Oren Hafif, a security penetration expert, discovered last year that he could manipulate the little-used account-sharing feature in Gmail to edit the 'Rejection Confirmed' webpage. After changing one character in the URL of the page that appears when you reject access to a shared account, Hafif found he could make the page tell him that he had been declined access to another email address.
The Gmail account-sharing rejected message could be manipulated to display the email address of somebody else
By using DirBuster, a brute-force hacking program, he automated the character-changing process and saved 37,000 Gmail addresses to a text file in around two hours. From this, he could extract the individual email addresses. Hafif made the now long-patched issue public in a blog post and video on Tuesday and told Wired:
"I could have done this potentially endlessly. I have every reason to believe every Gmail address could have been mined."
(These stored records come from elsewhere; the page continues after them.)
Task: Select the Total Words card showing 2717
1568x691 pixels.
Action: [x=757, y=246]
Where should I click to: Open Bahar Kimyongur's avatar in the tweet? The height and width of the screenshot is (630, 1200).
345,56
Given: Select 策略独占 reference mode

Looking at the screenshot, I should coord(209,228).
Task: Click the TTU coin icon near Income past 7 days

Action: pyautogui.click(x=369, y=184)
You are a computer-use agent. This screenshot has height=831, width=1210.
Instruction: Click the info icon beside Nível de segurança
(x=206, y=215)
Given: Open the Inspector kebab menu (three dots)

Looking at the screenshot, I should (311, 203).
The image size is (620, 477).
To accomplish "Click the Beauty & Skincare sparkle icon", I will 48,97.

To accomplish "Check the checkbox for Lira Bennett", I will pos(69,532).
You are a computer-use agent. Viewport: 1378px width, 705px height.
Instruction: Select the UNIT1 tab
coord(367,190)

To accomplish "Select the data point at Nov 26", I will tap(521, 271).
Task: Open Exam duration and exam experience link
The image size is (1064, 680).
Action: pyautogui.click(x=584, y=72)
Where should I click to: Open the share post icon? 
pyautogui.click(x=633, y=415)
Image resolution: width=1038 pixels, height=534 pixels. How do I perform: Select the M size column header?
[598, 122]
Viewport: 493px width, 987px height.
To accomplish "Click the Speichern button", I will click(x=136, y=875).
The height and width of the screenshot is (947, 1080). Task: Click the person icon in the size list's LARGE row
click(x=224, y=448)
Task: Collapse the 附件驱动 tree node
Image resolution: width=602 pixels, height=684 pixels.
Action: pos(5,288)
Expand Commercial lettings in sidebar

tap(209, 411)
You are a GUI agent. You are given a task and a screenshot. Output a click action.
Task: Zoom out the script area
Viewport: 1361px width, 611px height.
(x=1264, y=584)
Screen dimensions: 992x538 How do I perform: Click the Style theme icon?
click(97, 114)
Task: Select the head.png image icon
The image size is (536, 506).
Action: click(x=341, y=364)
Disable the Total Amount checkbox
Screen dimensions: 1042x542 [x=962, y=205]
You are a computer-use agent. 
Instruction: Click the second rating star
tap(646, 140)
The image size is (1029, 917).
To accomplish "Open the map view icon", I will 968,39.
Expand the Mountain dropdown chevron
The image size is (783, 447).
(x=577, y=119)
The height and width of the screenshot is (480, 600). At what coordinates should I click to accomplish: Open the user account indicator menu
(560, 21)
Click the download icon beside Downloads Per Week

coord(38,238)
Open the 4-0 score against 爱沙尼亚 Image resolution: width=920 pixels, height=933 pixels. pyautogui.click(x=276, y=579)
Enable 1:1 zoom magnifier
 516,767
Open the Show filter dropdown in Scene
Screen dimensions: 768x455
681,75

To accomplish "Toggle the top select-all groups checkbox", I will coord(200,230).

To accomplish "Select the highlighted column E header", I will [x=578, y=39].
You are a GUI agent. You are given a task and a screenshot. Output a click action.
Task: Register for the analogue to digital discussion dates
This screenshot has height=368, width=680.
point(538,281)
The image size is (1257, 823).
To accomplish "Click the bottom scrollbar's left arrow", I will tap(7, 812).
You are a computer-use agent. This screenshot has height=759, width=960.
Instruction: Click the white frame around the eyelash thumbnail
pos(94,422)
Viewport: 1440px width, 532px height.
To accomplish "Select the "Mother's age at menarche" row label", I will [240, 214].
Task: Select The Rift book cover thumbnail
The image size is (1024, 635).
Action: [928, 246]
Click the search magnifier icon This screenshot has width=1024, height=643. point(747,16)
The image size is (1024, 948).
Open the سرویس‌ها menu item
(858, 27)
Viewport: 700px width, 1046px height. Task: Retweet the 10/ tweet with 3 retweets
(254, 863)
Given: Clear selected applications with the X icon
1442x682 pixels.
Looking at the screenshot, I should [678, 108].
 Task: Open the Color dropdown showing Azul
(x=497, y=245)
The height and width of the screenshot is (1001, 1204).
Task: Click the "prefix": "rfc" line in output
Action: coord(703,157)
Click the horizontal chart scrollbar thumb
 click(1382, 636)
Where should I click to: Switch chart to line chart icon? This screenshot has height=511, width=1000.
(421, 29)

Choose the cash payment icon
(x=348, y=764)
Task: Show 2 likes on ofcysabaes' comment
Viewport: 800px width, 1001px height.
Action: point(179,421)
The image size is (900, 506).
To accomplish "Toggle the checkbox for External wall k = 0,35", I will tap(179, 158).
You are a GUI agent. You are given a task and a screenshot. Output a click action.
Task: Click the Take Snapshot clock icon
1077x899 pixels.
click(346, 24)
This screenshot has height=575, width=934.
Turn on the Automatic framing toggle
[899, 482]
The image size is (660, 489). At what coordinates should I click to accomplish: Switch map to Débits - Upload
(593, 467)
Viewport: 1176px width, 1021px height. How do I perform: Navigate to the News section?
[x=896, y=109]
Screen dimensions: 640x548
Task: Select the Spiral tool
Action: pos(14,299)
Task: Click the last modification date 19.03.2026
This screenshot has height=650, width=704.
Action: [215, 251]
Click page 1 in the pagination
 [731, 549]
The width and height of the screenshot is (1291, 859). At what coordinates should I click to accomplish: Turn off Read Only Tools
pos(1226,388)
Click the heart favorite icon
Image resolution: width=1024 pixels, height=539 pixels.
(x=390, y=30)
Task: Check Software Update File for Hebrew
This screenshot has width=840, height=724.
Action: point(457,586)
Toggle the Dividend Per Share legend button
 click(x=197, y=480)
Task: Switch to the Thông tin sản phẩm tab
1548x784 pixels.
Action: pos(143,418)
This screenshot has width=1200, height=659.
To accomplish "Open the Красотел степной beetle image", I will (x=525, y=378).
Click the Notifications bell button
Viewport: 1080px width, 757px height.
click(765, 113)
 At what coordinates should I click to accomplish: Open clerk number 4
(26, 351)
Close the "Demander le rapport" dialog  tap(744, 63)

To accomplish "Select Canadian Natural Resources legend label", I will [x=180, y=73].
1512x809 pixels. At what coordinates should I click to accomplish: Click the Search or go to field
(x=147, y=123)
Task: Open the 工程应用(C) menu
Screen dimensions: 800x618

He added that the technique could have been used to view the addresses of anyone with Google mail hosting including businesses. At one point in his testing, Google detected his efforts and blocked his access. He was able to continue downloading addresses by simply changing another character in the URL though.
Although email addresses alone do not facilitate access to an account, lists of thousands of them can be sold to spammers and phishers for a profit. We may never know whether this flaw was ever exploited, though, now that the issue has been patched, it's no longer an issue.